• Task to carry out: Hand back each record exactly as you find it.

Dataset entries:
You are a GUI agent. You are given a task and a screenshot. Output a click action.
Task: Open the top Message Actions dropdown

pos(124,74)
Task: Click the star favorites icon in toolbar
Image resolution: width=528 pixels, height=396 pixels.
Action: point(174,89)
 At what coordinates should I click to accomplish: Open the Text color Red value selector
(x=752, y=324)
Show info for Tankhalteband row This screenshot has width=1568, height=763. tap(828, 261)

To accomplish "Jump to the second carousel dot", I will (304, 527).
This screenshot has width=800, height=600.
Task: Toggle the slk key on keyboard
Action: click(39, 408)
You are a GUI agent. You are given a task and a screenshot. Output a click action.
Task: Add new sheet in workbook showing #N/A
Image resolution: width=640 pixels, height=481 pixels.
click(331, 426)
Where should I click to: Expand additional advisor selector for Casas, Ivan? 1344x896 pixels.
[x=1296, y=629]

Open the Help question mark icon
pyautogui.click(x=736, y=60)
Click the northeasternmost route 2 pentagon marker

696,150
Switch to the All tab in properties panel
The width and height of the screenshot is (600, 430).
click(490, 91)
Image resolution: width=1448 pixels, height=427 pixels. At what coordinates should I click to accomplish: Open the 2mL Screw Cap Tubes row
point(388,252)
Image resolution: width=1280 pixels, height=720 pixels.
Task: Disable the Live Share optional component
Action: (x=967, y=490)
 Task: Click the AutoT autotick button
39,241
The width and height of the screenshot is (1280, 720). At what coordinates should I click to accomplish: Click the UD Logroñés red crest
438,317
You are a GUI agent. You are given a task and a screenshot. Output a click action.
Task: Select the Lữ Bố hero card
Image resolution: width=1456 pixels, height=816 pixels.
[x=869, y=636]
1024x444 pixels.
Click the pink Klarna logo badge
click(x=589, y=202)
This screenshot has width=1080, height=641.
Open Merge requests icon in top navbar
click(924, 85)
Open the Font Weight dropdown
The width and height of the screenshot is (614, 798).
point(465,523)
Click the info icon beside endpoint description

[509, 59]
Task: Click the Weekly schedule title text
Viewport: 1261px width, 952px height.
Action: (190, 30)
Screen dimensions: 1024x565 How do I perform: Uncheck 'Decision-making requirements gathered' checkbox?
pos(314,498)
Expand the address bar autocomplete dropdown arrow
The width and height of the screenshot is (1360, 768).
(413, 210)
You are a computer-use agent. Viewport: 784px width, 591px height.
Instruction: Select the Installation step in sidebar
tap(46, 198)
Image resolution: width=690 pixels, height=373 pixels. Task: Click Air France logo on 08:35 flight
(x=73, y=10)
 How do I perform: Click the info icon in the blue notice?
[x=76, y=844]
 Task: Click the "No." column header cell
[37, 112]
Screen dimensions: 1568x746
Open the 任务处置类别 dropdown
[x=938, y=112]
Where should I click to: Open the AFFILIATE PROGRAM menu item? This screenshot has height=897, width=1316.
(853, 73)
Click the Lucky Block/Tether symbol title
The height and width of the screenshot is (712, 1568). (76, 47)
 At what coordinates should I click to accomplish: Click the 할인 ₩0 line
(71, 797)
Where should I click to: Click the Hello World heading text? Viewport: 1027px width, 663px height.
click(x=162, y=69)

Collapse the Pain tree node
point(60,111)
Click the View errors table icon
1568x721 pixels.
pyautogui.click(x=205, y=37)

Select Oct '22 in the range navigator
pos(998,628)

• Answer section:
You are a GUI agent. You are given a task and a screenshot. Output a click action.
Task: Open the top Message Actions dropdown

pos(124,74)
Task: Click the star favorites icon in toolbar
Image resolution: width=528 pixels, height=396 pixels.
Action: point(174,89)
 At what coordinates should I click to accomplish: Open the Text color Red value selector
(x=752, y=324)
Show info for Tankhalteband row This screenshot has width=1568, height=763. tap(828, 261)

To accomplish "Jump to the second carousel dot", I will (304, 527).
This screenshot has width=800, height=600.
Task: Toggle the slk key on keyboard
Action: click(39, 408)
You are a GUI agent. You are given a task and a screenshot. Output a click action.
Task: Add new sheet in workbook showing #N/A
Image resolution: width=640 pixels, height=481 pixels.
click(331, 426)
Where should I click to: Expand additional advisor selector for Casas, Ivan? 1344x896 pixels.
[x=1296, y=629]

Open the Help question mark icon
pyautogui.click(x=736, y=60)
Click the northeasternmost route 2 pentagon marker

696,150
Switch to the All tab in properties panel
The width and height of the screenshot is (600, 430).
click(490, 91)
Image resolution: width=1448 pixels, height=427 pixels. At what coordinates should I click to accomplish: Open the 2mL Screw Cap Tubes row
point(388,252)
Image resolution: width=1280 pixels, height=720 pixels.
Task: Disable the Live Share optional component
Action: (x=967, y=490)
 Task: Click the AutoT autotick button
39,241
The width and height of the screenshot is (1280, 720). At what coordinates should I click to accomplish: Click the UD Logroñés red crest
438,317
You are a GUI agent. You are given a task and a screenshot. Output a click action.
Task: Select the Lữ Bố hero card
Image resolution: width=1456 pixels, height=816 pixels.
[x=869, y=636]
1024x444 pixels.
Click the pink Klarna logo badge
click(x=589, y=202)
This screenshot has width=1080, height=641.
Open Merge requests icon in top navbar
click(924, 85)
Open the Font Weight dropdown
The width and height of the screenshot is (614, 798).
point(465,523)
Click the info icon beside endpoint description

[509, 59]
Task: Click the Weekly schedule title text
Viewport: 1261px width, 952px height.
Action: (190, 30)
Screen dimensions: 1024x565 How do I perform: Uncheck 'Decision-making requirements gathered' checkbox?
pos(314,498)
Expand the address bar autocomplete dropdown arrow
The width and height of the screenshot is (1360, 768).
(413, 210)
You are a computer-use agent. Viewport: 784px width, 591px height.
Instruction: Select the Installation step in sidebar
tap(46, 198)
Image resolution: width=690 pixels, height=373 pixels. Task: Click Air France logo on 08:35 flight
(x=73, y=10)
 How do I perform: Click the info icon in the blue notice?
[x=76, y=844]
 Task: Click the "No." column header cell
[37, 112]
Screen dimensions: 1568x746
Open the 任务处置类别 dropdown
[x=938, y=112]
Where should I click to: Open the AFFILIATE PROGRAM menu item? This screenshot has height=897, width=1316.
(853, 73)
Click the Lucky Block/Tether symbol title
The height and width of the screenshot is (712, 1568). (76, 47)
 At what coordinates should I click to accomplish: Click the 할인 ₩0 line
(71, 797)
Where should I click to: Click the Hello World heading text? Viewport: 1027px width, 663px height.
click(x=162, y=69)

Collapse the Pain tree node
point(60,111)
Click the View errors table icon
1568x721 pixels.
pyautogui.click(x=205, y=37)

Select Oct '22 in the range navigator
pos(998,628)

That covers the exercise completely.